__ACTION ITEM__: Nothing in the records should change; write them all out again.

· · · · · · ·

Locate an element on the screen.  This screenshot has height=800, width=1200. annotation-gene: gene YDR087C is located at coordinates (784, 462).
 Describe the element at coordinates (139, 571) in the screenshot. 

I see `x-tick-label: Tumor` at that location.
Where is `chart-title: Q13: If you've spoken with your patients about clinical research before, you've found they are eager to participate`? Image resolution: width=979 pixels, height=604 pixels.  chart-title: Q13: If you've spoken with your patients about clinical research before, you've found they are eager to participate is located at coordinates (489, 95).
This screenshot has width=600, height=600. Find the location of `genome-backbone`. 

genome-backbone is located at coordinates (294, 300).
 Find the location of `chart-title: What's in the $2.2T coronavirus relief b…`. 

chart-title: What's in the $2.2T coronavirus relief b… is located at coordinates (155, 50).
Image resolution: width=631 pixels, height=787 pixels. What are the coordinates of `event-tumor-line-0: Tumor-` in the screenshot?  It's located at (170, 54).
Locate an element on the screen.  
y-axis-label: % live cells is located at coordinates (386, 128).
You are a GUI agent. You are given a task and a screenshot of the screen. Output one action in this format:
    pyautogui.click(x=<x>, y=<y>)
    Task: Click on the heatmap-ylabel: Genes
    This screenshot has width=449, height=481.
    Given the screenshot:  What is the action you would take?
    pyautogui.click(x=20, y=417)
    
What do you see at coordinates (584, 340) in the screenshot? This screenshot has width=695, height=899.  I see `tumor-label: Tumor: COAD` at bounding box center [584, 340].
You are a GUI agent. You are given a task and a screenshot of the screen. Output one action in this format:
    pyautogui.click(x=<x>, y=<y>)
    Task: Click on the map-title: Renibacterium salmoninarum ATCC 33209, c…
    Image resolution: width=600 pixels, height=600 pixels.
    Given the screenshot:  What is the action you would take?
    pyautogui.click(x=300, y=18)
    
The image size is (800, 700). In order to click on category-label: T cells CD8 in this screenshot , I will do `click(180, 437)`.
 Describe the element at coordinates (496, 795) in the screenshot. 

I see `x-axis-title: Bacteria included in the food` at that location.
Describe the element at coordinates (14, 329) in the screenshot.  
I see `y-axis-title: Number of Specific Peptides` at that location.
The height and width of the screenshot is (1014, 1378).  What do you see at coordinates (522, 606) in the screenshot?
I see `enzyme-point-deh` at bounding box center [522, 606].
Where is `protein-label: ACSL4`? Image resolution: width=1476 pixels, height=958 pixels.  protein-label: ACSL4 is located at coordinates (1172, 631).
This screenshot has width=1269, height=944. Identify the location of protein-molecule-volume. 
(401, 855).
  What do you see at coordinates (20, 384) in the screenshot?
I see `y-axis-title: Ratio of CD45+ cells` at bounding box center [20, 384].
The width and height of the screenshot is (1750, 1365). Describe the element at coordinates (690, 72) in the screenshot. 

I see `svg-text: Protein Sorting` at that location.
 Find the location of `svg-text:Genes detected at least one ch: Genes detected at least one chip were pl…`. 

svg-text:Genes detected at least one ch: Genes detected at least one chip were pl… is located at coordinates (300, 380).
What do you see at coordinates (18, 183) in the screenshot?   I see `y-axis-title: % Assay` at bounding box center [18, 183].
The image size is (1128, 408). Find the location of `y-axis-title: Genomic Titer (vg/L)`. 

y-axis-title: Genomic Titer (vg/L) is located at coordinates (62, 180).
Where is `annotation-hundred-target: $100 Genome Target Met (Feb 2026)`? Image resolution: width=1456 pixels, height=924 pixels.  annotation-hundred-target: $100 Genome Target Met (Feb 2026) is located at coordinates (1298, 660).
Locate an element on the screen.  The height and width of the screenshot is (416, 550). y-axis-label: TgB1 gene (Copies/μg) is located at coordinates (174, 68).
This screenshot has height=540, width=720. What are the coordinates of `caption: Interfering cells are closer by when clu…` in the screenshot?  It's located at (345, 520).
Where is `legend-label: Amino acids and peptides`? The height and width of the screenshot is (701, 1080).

· · · · · · ·

__TASK SOLUTION__:
Locate an element on the screen.  This screenshot has height=800, width=1200. annotation-gene: gene YDR087C is located at coordinates (784, 462).
 Describe the element at coordinates (139, 571) in the screenshot. 

I see `x-tick-label: Tumor` at that location.
Where is `chart-title: Q13: If you've spoken with your patients about clinical research before, you've found they are eager to participate`? Image resolution: width=979 pixels, height=604 pixels.  chart-title: Q13: If you've spoken with your patients about clinical research before, you've found they are eager to participate is located at coordinates (489, 95).
This screenshot has width=600, height=600. Find the location of `genome-backbone`. 

genome-backbone is located at coordinates (294, 300).
 Find the location of `chart-title: What's in the $2.2T coronavirus relief b…`. 

chart-title: What's in the $2.2T coronavirus relief b… is located at coordinates (155, 50).
Image resolution: width=631 pixels, height=787 pixels. What are the coordinates of `event-tumor-line-0: Tumor-` in the screenshot?  It's located at (170, 54).
Locate an element on the screen.  
y-axis-label: % live cells is located at coordinates (386, 128).
You are a GUI agent. You are given a task and a screenshot of the screen. Output one action in this format:
    pyautogui.click(x=<x>, y=<y>)
    Task: Click on the heatmap-ylabel: Genes
    This screenshot has width=449, height=481.
    Given the screenshot:  What is the action you would take?
    pyautogui.click(x=20, y=417)
    
What do you see at coordinates (584, 340) in the screenshot? This screenshot has width=695, height=899.  I see `tumor-label: Tumor: COAD` at bounding box center [584, 340].
You are a GUI agent. You are given a task and a screenshot of the screen. Output one action in this format:
    pyautogui.click(x=<x>, y=<y>)
    Task: Click on the map-title: Renibacterium salmoninarum ATCC 33209, c…
    Image resolution: width=600 pixels, height=600 pixels.
    Given the screenshot:  What is the action you would take?
    pyautogui.click(x=300, y=18)
    
The image size is (800, 700). In order to click on category-label: T cells CD8 in this screenshot , I will do `click(180, 437)`.
 Describe the element at coordinates (496, 795) in the screenshot. 

I see `x-axis-title: Bacteria included in the food` at that location.
Describe the element at coordinates (14, 329) in the screenshot.  
I see `y-axis-title: Number of Specific Peptides` at that location.
The height and width of the screenshot is (1014, 1378).  What do you see at coordinates (522, 606) in the screenshot?
I see `enzyme-point-deh` at bounding box center [522, 606].
Where is `protein-label: ACSL4`? Image resolution: width=1476 pixels, height=958 pixels.  protein-label: ACSL4 is located at coordinates (1172, 631).
This screenshot has width=1269, height=944. Identify the location of protein-molecule-volume. 
(401, 855).
  What do you see at coordinates (20, 384) in the screenshot?
I see `y-axis-title: Ratio of CD45+ cells` at bounding box center [20, 384].
The width and height of the screenshot is (1750, 1365). Describe the element at coordinates (690, 72) in the screenshot. 

I see `svg-text: Protein Sorting` at that location.
 Find the location of `svg-text:Genes detected at least one ch: Genes detected at least one chip were pl…`. 

svg-text:Genes detected at least one ch: Genes detected at least one chip were pl… is located at coordinates (300, 380).
What do you see at coordinates (18, 183) in the screenshot?   I see `y-axis-title: % Assay` at bounding box center [18, 183].
The image size is (1128, 408). Find the location of `y-axis-title: Genomic Titer (vg/L)`. 

y-axis-title: Genomic Titer (vg/L) is located at coordinates (62, 180).
Where is `annotation-hundred-target: $100 Genome Target Met (Feb 2026)`? Image resolution: width=1456 pixels, height=924 pixels.  annotation-hundred-target: $100 Genome Target Met (Feb 2026) is located at coordinates (1298, 660).
Locate an element on the screen.  The height and width of the screenshot is (416, 550). y-axis-label: TgB1 gene (Copies/μg) is located at coordinates (174, 68).
This screenshot has height=540, width=720. What are the coordinates of `caption: Interfering cells are closer by when clu…` in the screenshot?  It's located at (345, 520).
Where is `legend-label: Amino acids and peptides`? The height and width of the screenshot is (701, 1080).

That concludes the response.